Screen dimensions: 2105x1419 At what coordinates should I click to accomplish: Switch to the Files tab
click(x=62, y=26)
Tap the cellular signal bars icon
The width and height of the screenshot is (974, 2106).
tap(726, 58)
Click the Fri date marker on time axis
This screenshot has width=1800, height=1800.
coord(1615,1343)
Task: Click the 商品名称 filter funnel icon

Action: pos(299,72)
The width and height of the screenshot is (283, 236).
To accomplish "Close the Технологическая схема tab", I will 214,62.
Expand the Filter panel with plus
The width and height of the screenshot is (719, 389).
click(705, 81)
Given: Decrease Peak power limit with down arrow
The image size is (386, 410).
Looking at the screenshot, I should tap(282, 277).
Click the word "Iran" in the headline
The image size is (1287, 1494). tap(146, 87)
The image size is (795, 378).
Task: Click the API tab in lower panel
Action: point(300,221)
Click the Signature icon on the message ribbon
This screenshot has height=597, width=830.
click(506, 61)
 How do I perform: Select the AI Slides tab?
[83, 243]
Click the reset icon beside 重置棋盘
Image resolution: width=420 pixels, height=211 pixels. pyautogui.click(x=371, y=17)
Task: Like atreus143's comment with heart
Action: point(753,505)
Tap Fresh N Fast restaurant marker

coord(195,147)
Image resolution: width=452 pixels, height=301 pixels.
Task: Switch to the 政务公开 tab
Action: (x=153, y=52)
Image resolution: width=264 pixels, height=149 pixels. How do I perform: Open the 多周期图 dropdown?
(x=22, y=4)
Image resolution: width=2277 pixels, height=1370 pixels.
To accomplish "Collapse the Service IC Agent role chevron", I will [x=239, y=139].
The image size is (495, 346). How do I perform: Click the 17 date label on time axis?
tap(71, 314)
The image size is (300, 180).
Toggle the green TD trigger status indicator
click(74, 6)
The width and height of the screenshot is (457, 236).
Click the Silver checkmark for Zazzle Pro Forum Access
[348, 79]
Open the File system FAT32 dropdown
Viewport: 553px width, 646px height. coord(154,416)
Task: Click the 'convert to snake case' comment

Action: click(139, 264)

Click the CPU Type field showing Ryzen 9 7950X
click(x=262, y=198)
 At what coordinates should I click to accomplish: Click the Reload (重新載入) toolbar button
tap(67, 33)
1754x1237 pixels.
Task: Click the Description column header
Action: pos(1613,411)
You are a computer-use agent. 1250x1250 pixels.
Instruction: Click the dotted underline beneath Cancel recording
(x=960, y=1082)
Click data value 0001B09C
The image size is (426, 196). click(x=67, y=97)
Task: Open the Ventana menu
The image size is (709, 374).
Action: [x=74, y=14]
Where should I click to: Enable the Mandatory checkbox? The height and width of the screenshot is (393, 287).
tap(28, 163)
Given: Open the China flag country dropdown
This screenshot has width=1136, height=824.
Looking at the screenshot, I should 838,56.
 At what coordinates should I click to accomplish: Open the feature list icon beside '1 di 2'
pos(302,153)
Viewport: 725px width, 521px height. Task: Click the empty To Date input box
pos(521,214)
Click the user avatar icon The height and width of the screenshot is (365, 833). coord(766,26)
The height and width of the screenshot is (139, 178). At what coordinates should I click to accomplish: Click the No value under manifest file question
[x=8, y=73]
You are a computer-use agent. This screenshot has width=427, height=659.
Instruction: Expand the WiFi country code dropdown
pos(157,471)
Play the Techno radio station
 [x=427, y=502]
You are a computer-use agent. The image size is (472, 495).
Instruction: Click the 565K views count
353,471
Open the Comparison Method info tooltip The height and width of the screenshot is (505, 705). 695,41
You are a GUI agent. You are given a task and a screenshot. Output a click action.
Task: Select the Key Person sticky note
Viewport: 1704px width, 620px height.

+---+

→ **STATED PROBLEM**:
Arrange the records from the line containing "You are a computer-use agent. This" through the end as a Markdown table with the columns Row and Record line, numbering each line and skipping blank lines.

→ **RESULT OF THE EXERCISE**:
| Row | Record line |
|---|---|
| 1 | You are a computer-use agent. This screenshot has width=427, height=659. |
| 2 | Instruction: Expand the WiFi country code dropdown |
| 3 | pos(157,471) |
| 4 | Play the Techno radio station |
| 5 |  [x=427, y=502] |
| 6 | You are a computer-use agent. The image size is (472, 495). |
| 7 | Instruction: Click the 565K views count |
| 8 | 353,471 |
| 9 | Open the Comparison Method info tooltip The height and width of the screenshot is (505, 705). 695,41 |
| 10 | You are a GUI agent. You are given a task and a screenshot. Output a click action. |
| 11 | Task: Select the Key Person sticky note |
| 12 | Viewport: 1704px width, 620px height. |